Armando Montes Velasco (born 1 December 1893) was a Chilean agriculturist and politician who served as a member of the Chamber of Deputies.

==Early life and career==
He was born in San Fernando, Chile, on 1 December 1893, the son of Alejandro Montes Solar and Hortensia Velasco.

He married Graciela Montes Montes in Santiago on 2 August 1919; they had eight children.

He studied at the San Luis English College of Limache.

He devoted himself to agricultural activities and operated the “La Estrella” estate in San Javier.

==Political career==
He was a member of the Conservative Party and served on its general board.

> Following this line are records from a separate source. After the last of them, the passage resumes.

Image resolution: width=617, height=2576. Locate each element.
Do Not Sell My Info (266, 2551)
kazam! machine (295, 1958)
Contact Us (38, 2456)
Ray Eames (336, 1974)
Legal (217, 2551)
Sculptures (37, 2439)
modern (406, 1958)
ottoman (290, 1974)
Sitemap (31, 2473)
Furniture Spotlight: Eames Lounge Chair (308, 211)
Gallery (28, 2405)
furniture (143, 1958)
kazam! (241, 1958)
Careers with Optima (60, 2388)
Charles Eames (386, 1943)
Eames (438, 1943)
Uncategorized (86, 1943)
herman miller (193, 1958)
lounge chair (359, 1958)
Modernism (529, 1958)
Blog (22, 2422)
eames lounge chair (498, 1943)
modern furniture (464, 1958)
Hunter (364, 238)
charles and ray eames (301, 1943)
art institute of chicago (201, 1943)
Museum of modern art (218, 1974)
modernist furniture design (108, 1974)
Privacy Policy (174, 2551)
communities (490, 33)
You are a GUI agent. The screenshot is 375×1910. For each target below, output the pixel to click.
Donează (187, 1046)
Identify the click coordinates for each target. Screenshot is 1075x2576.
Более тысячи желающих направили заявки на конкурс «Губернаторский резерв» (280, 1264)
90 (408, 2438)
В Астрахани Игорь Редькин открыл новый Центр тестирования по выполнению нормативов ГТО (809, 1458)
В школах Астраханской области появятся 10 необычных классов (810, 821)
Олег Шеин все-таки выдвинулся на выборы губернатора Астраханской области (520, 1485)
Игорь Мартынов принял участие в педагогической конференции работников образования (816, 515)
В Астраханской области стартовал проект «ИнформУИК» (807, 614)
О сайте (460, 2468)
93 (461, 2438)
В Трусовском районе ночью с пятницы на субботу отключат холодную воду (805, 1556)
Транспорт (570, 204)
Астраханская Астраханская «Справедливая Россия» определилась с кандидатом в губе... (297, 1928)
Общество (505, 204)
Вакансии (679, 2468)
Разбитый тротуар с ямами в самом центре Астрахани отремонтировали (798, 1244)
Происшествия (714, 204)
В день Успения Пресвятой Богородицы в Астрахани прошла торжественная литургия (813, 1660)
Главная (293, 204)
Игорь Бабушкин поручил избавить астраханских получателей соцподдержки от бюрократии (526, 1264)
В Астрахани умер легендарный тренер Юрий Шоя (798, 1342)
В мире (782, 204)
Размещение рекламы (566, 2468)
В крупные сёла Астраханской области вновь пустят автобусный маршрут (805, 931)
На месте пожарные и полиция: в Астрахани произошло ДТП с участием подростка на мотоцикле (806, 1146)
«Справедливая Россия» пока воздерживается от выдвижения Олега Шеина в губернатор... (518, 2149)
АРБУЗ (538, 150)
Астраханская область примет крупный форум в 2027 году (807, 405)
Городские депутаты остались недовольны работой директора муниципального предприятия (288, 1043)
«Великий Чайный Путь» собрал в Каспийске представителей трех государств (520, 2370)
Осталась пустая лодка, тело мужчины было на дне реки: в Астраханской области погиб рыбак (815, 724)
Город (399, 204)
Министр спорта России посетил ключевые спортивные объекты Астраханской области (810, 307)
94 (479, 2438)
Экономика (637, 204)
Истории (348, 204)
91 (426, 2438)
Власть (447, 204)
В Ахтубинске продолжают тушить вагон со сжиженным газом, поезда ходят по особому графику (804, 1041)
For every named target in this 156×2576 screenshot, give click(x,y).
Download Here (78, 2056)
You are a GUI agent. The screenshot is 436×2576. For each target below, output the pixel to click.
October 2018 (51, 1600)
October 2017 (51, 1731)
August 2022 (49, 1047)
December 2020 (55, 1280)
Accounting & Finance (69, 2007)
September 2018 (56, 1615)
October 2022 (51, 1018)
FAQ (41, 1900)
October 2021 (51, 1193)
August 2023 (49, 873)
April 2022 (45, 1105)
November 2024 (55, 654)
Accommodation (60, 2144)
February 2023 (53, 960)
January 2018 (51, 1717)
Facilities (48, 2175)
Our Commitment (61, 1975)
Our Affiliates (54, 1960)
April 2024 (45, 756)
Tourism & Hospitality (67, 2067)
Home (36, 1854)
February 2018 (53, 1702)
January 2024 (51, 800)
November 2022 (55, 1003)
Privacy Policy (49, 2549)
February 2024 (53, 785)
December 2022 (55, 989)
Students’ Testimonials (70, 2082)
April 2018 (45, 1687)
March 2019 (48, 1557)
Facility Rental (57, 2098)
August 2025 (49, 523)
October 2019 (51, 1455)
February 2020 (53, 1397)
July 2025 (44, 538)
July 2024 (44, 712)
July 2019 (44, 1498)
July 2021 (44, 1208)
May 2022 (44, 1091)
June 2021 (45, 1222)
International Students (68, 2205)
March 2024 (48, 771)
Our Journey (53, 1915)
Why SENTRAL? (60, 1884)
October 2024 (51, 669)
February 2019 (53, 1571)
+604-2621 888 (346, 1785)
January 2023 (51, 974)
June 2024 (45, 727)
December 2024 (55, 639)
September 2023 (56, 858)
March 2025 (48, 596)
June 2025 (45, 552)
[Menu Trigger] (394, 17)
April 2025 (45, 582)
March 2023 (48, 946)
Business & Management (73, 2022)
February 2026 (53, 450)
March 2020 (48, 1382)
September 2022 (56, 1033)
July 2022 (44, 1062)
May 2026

He was councillor and mayor of the Municipality of Nancagua between 1914 and 1917. Years later, he was elected councillor and mayor of the Municipality of Villa Alegre from 1933 to 1936.

He was a candidate for deputy in 1932.

He was elected deputy for the 21st Departamental Grouping of Llaima, Imperial and Temuco for the 1926–1930 legislative period. During his term, he served on the Commissions of Roads and Public Works and of Hygiene and Public Assistance.

==Other activities==
He was a member of the Winegrowers' Union of San Javier and the surrounding area.

He was also a member of the National Agriculture Society (SNA) and represented it in the provinces of Valdivia, Cautín, and Osorno in 1928.

He belonged to the San Javier Club and the Domingo Fernández Concha Club.